Two of the nine members continue to believe that the time to begin cutting has already arrived - the same as at the May meeting - "to allow a smooth and gradual transition in the policy stance, and to account for lags in transmission." Seven still believe it's too early, but cracks are emerging.

For the hawks, just because inflation has return to target, that doesn't mean it will stay there - see Wednesday's note. Both wages and the costs of services are rising too quickly to hold inflation at 2% and the group "wants more evidence of diminishing inflation persistence" before voting to cut. For the others, the decision "was finely balanced". The rising price of services is also the key problem for this group, but they noted that the impact of the increase in the National Living Wage this April on aggregate pay growth won't be as large in future.

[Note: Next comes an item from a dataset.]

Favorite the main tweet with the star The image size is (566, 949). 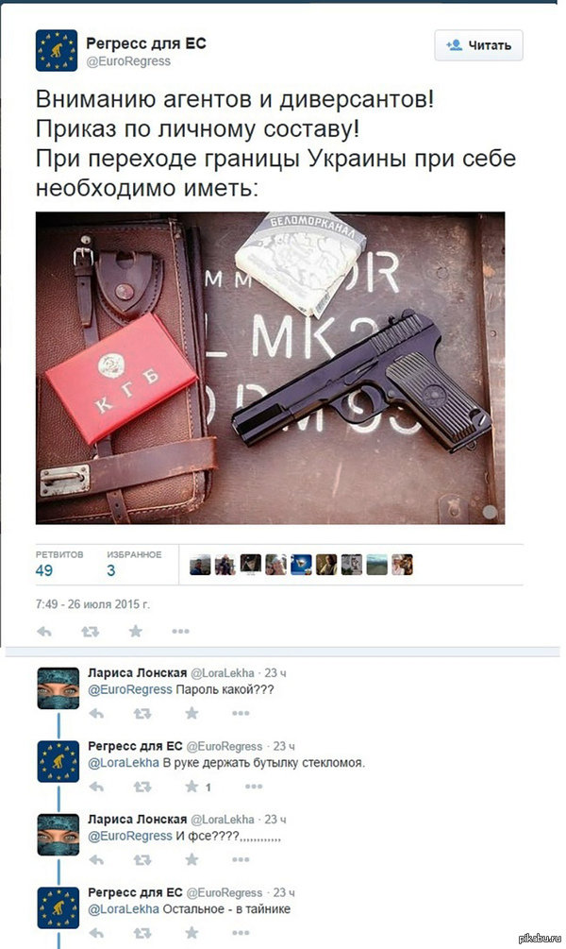(136, 632)
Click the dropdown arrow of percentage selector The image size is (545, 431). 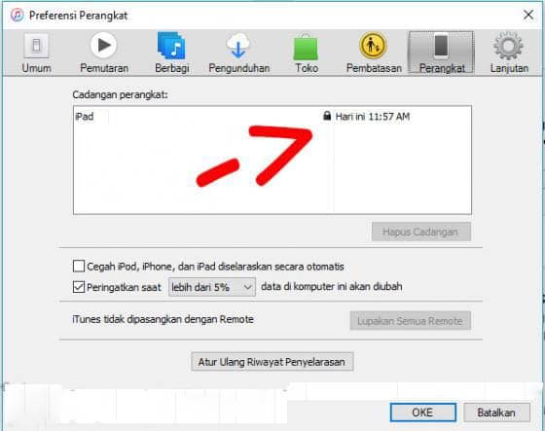pos(247,287)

Traders are now pricing in a 40% chance of a rate cut in August, up from about a third before the decision.

Sluggish

Inflation has provided a few nasty surprises since the turn of the year, and there may well be more, but consumers believe it's increasingly unlikely. GfK's measure of consumer sentiment rose to a two-and-a-half year high this month due to a brightening outlook as to how the economy is performing.

Granted, at -14 the reading is still negative, but it's up from -17 last month and a record low of -49 back in September 2022. This is all mercifully boring. Much of it tally's with reports from the Bank of England's regional agents, which gather information from at least 700 businesses each quarter. Those contacts reported a notable pick up in consumer demand during Q2, though caution is still dragging on growth.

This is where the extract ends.